» **DOCUMENT SECTION**
Consulting Agreement

 

As discussed in Note 6, on December 29, 2016, the Company entered into a Consulting Services Agreement (the “Consulting Agreement”) with Bristol managed by Paul L. Kessler, the Chairman of the Company. Pursuant to the Consulting Agreement, Mr. Kessler will serve as Executive Chairman of the Company. The initial term of the Agreement is from December 29, 2016 through March 28, 2017 (the “Initial Term”). The term of the Consulting Agreement will be automatically extended for additional terms of 90-day periods each (each a “Renewal Term” and together with the Initial Term, the “Term”), unless either the Company or Bristol gives prior written notice of non-renewal to the other party no later than thirty (30) days prior to the expiration of the then current Term.

 

During the Term, the Company will pay Bristol a monthly fee (the “Monthly Fee”) of Eighteen Thousand Seven Hundred Fifty and No/100 Dollars ($18,750). For services rendered by Bristol prior to entering into the Consulting Agreement, the Company will pay Bristol the Monthly Fee, pro-rated, for the time between September 1, 2016 and December 29, 2016. Bristol may also receive an annual bonus as determined by the Compensation Committee of the Company’s Board of Directors (the “Board”) and approved by the Board. Bristol has deferred payment of the monthly fees due from the Company as defined under the Consulting Agreement. On November 22, 2018, the Board of Directors of the Company decided to issue 4,039,634 shares of Preferred stock for settlement of the outstanding fees due to Bristol totaling $496,875. At December 31, 2018 and 2017, the Company accrued $0 and $208,106, respectively, of net monthly fees due to Bristol.

 

In addition, the Company granted to Bristol options to purchase up to an aggregate of 600,000 shares of the Company’s common stock which were fully vested as of December 31, 2018.

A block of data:
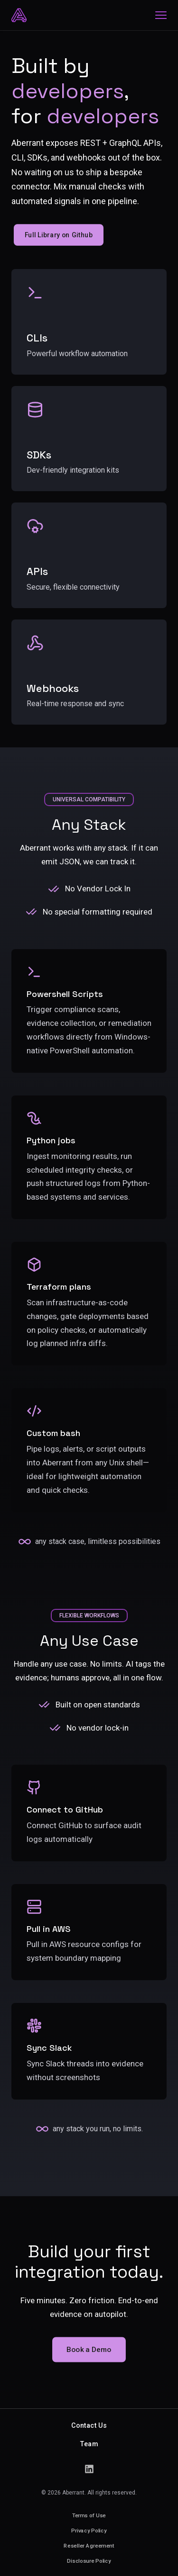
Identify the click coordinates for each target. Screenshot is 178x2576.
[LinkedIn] (89, 2469)
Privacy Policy (88, 2530)
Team (89, 2444)
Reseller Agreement (89, 2545)
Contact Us (88, 2425)
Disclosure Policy (89, 2561)
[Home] (19, 15)
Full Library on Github (59, 235)
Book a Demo (88, 2349)
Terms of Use (89, 2515)
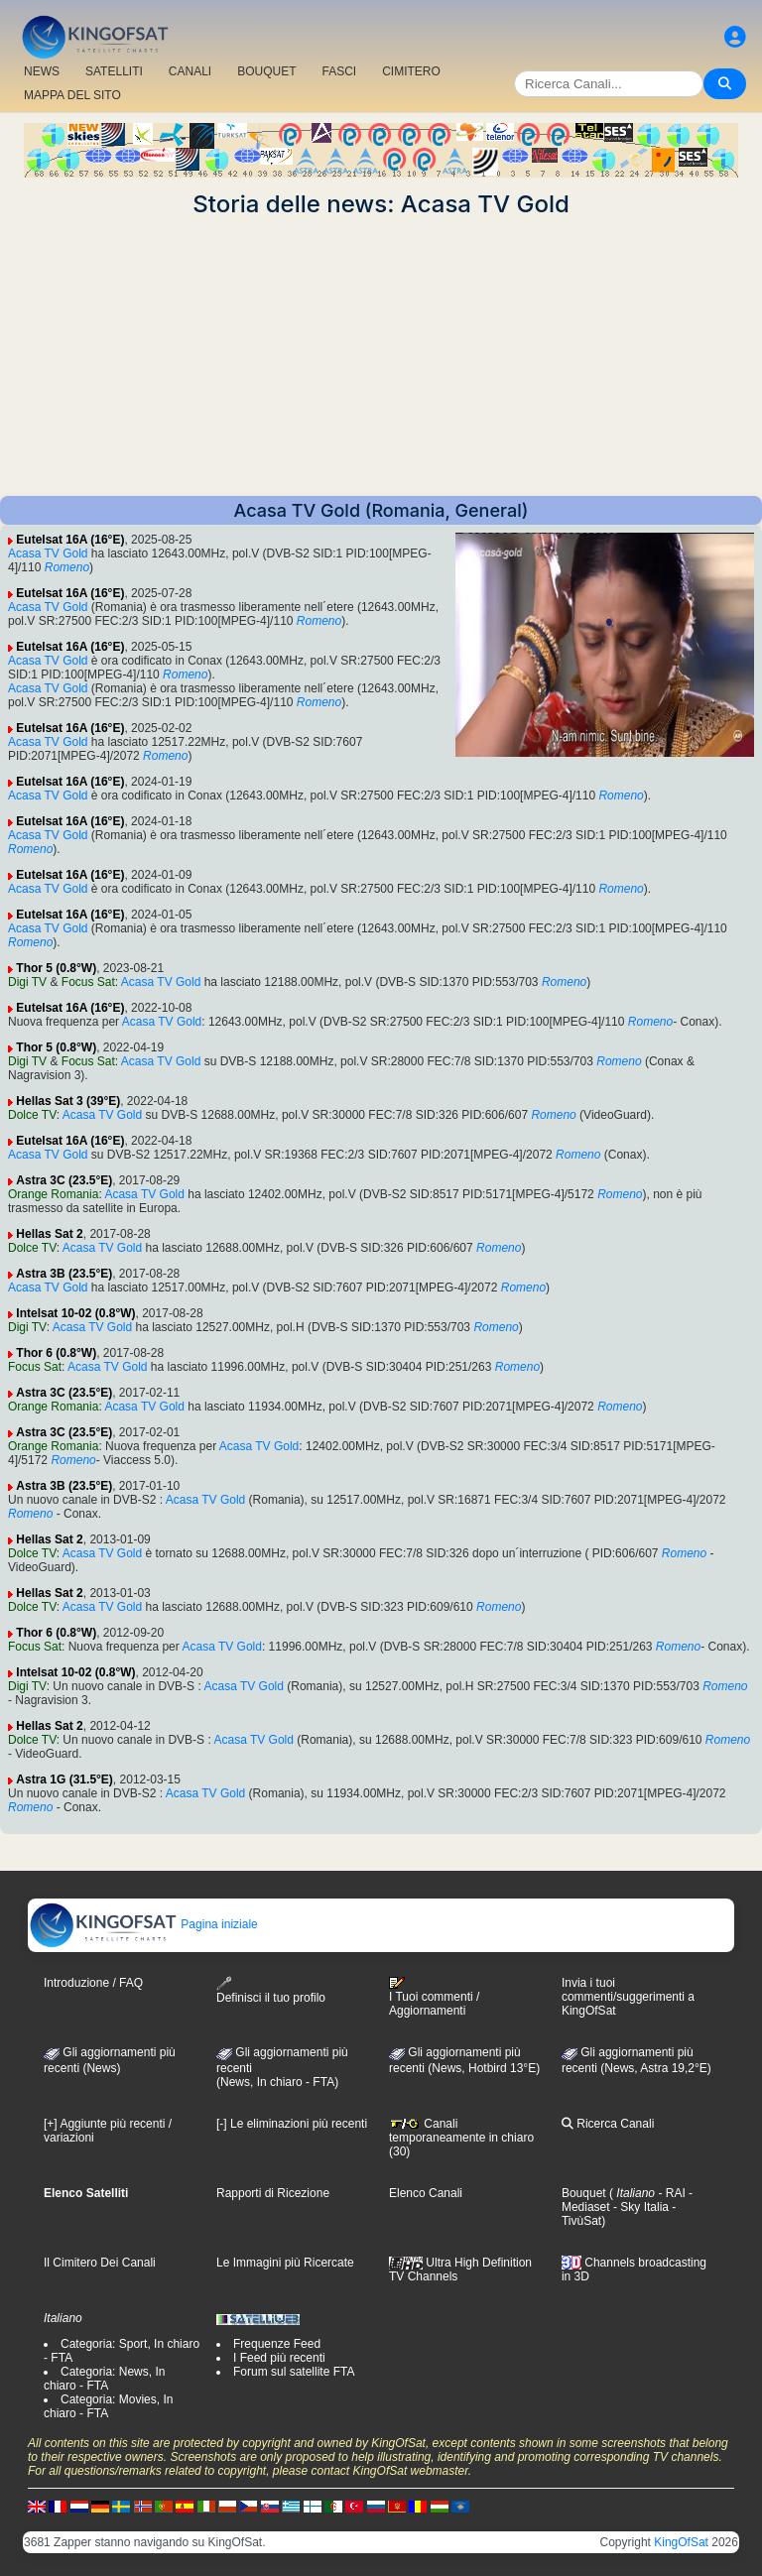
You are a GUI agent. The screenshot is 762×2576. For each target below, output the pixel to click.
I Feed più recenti (279, 2358)
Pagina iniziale (143, 1924)
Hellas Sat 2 (49, 1234)
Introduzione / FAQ (93, 1983)
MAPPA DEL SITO (72, 95)
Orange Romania (53, 1194)
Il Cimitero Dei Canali (100, 2262)
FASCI (339, 71)
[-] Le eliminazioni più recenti (291, 2124)
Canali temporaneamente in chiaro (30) (461, 2137)
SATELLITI (114, 71)
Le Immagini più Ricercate (285, 2262)
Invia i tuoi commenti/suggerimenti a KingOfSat (628, 1997)
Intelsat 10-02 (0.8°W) (75, 1313)
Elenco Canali (425, 2193)
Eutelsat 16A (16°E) (70, 540)
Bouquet (584, 2193)
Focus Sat (88, 982)
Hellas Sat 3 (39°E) (68, 1101)
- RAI (670, 2193)
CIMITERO (411, 71)
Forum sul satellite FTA (293, 2372)
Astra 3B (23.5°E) (64, 1274)
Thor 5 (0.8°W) (56, 968)
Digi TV (27, 982)
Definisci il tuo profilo (270, 1990)
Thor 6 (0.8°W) (56, 1353)
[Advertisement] (381, 357)
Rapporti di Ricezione (272, 2193)
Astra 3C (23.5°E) (64, 1180)
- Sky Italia (639, 2207)
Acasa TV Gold (47, 553)
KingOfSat (681, 2542)
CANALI (190, 71)
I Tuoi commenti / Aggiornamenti (434, 1997)
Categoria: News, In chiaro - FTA (104, 2378)
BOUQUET (266, 71)
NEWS (42, 71)
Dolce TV (32, 1115)
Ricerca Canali (608, 2124)
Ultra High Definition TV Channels (460, 2269)
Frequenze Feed (276, 2344)
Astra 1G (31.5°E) (64, 1779)
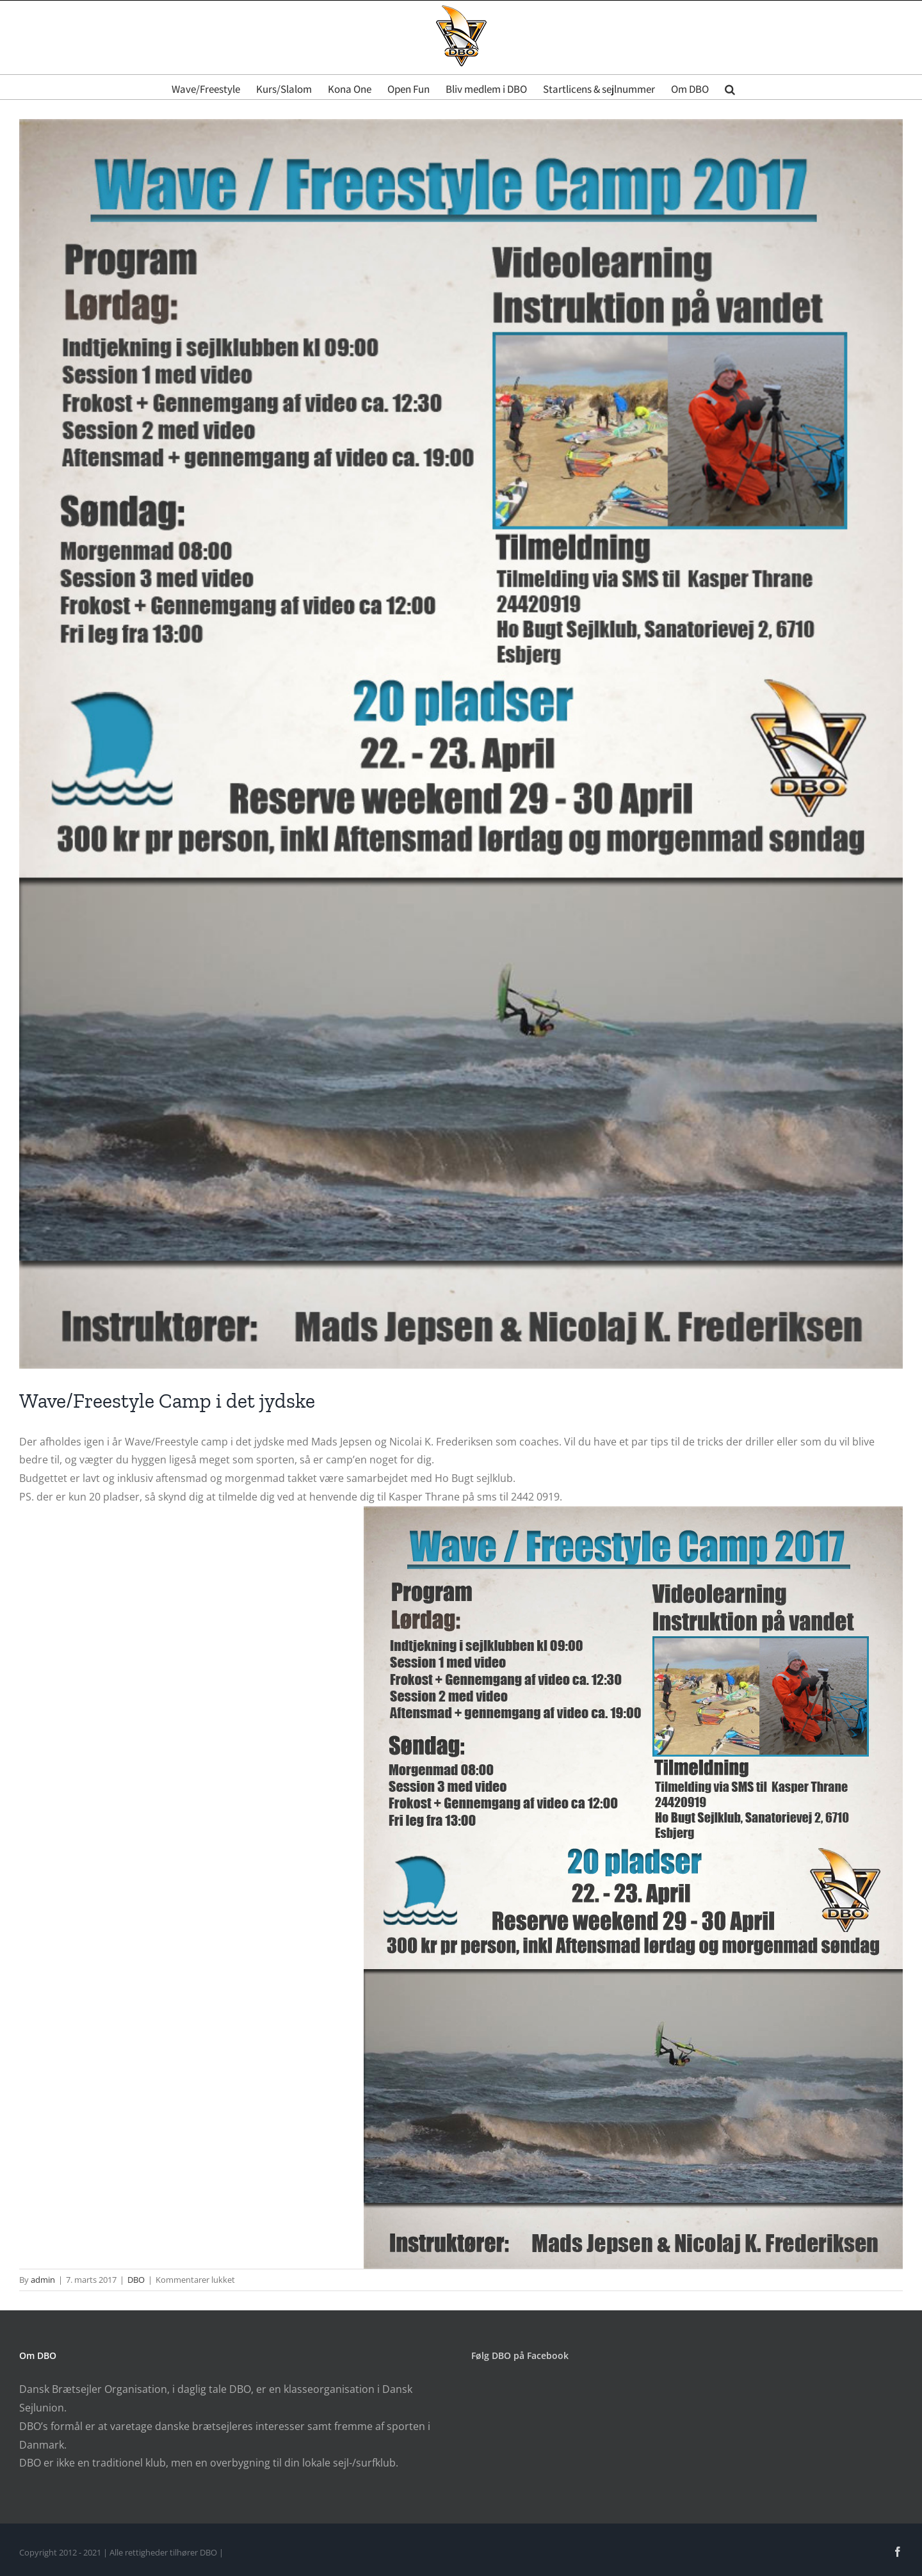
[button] (730, 87)
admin (43, 2279)
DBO (136, 2279)
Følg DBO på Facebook (520, 2355)
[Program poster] (461, 744)
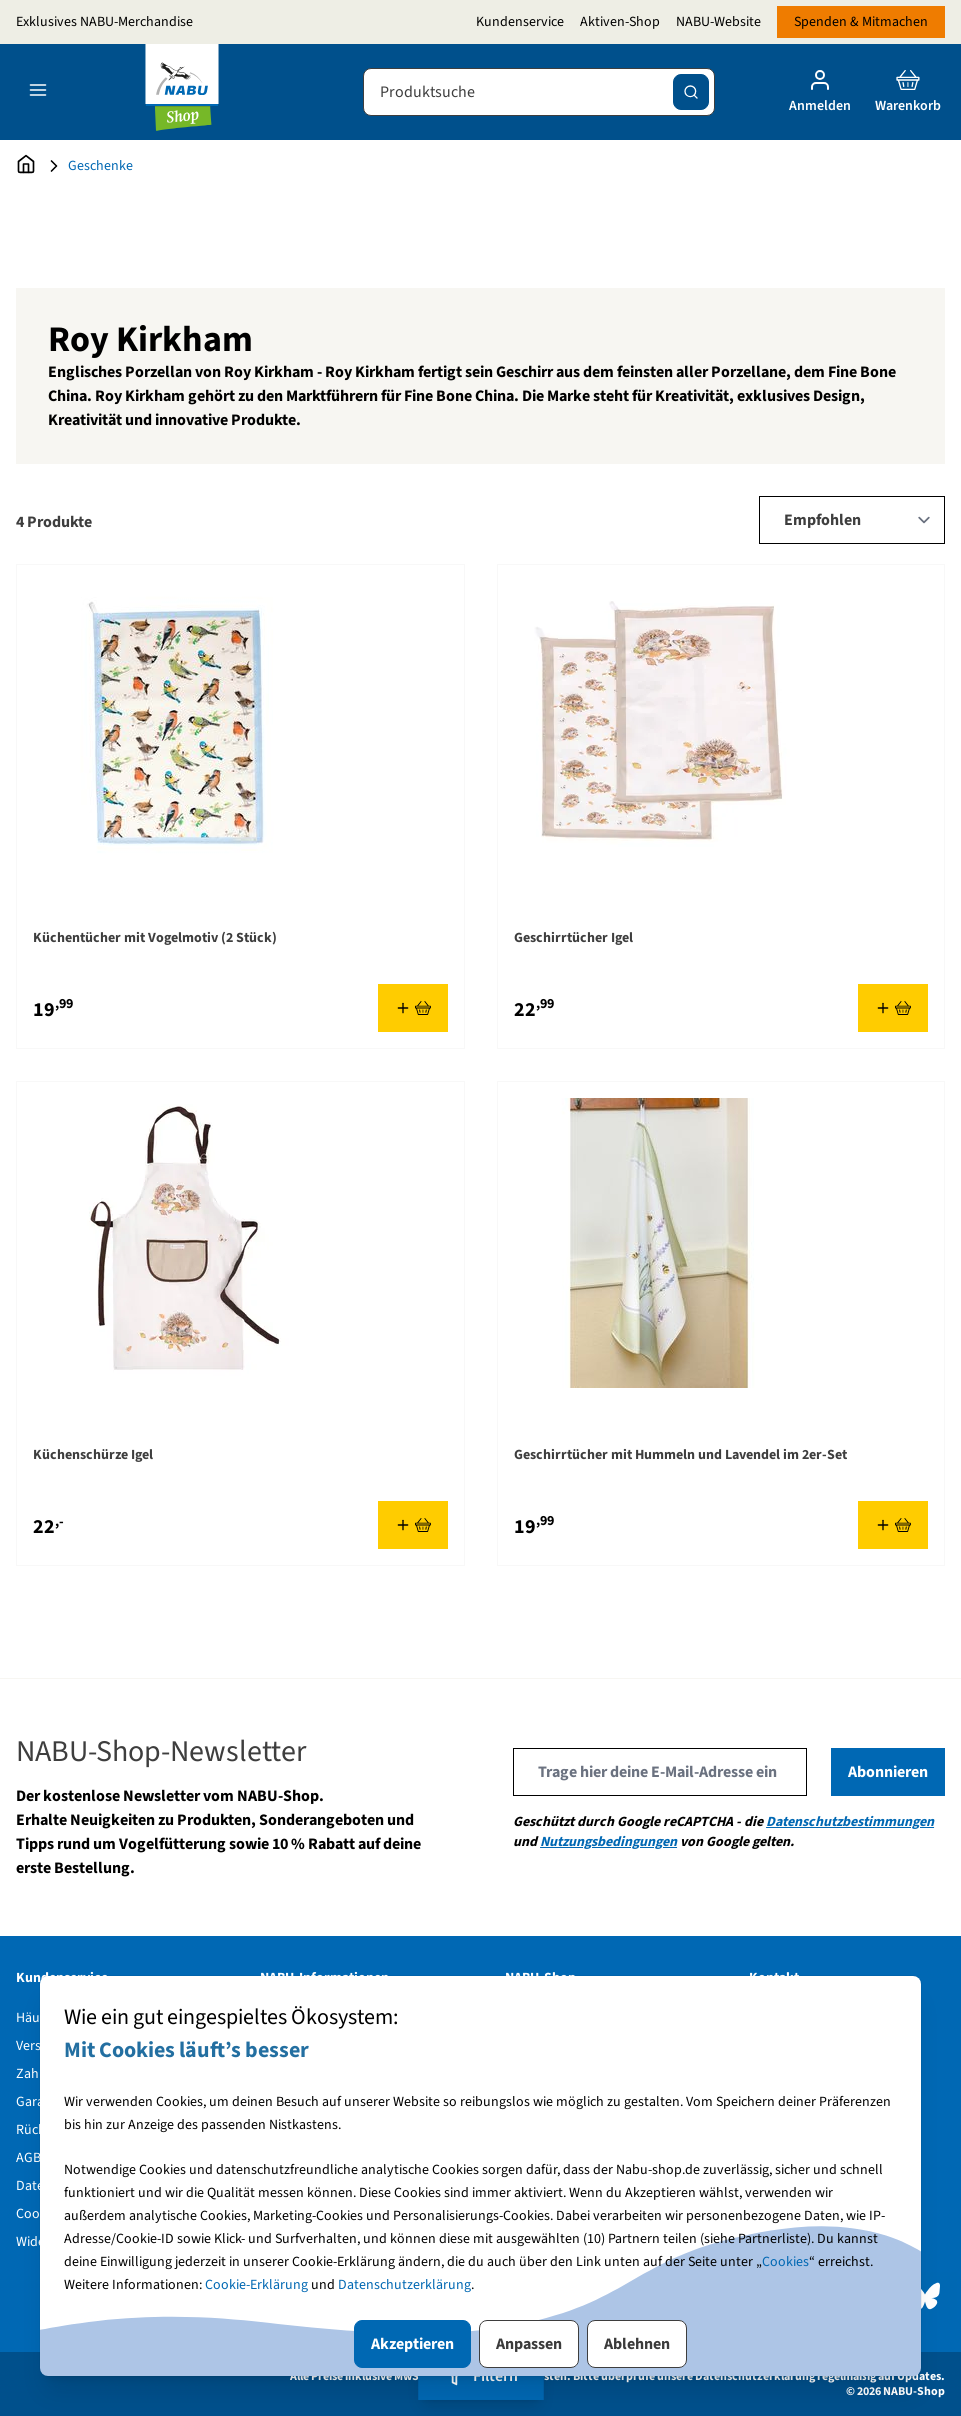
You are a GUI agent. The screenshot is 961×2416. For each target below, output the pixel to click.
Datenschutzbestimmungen (850, 1822)
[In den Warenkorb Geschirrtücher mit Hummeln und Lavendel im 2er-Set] (893, 1525)
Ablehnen (637, 2344)
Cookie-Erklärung (256, 2285)
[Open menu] (38, 90)
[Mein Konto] (820, 92)
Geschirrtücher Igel (573, 938)
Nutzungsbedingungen (608, 1842)
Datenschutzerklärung (404, 2285)
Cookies (785, 2262)
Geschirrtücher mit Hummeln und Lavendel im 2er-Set (680, 1455)
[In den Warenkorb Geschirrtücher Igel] (893, 1008)
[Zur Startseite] (26, 166)
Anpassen (529, 2344)
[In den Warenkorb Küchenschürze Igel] (413, 1525)
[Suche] (691, 92)
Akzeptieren (412, 2344)
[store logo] (182, 92)
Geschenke (100, 166)
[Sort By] (852, 520)
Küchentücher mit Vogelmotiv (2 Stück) (155, 938)
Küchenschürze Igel (93, 1455)
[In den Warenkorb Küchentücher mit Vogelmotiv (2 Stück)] (413, 1008)
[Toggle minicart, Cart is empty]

» **WORK REQUIRED**
Could you carry on the consulting agreement note, picking up after its last sentence? The listing is separate material and has no connection to the consulting agreement note.

» **REPLY**
Operating Lease

 

On June 16, 2016, the Company entered into a Standard Multi-Tenant Sublease (“Sublease”) with Bristol Capital Advisors, an entity controlled by the Company’s Chairman of the Board. The leased premises are owned by an unrelated third party and Bristol Capital Advisors passes the lease costs down to the Company. The term of the Sublease is for 5 years and 3 months beginning on July 1, 2016 commencing with monthly payments of $8,118. Upon execution of the Sublease, the Company paid a security deposit of $9,137 and $199,238 for prepaid rent of which $0 and $76,006 remain at December 31, 2018 and 2017, respectively. During the year ended December 31, 2018 and 2017, the Company incurred total rent expense of $101,843 and $98,877, respectively, under the Sublease.

 

See below for future minimum rent payments due.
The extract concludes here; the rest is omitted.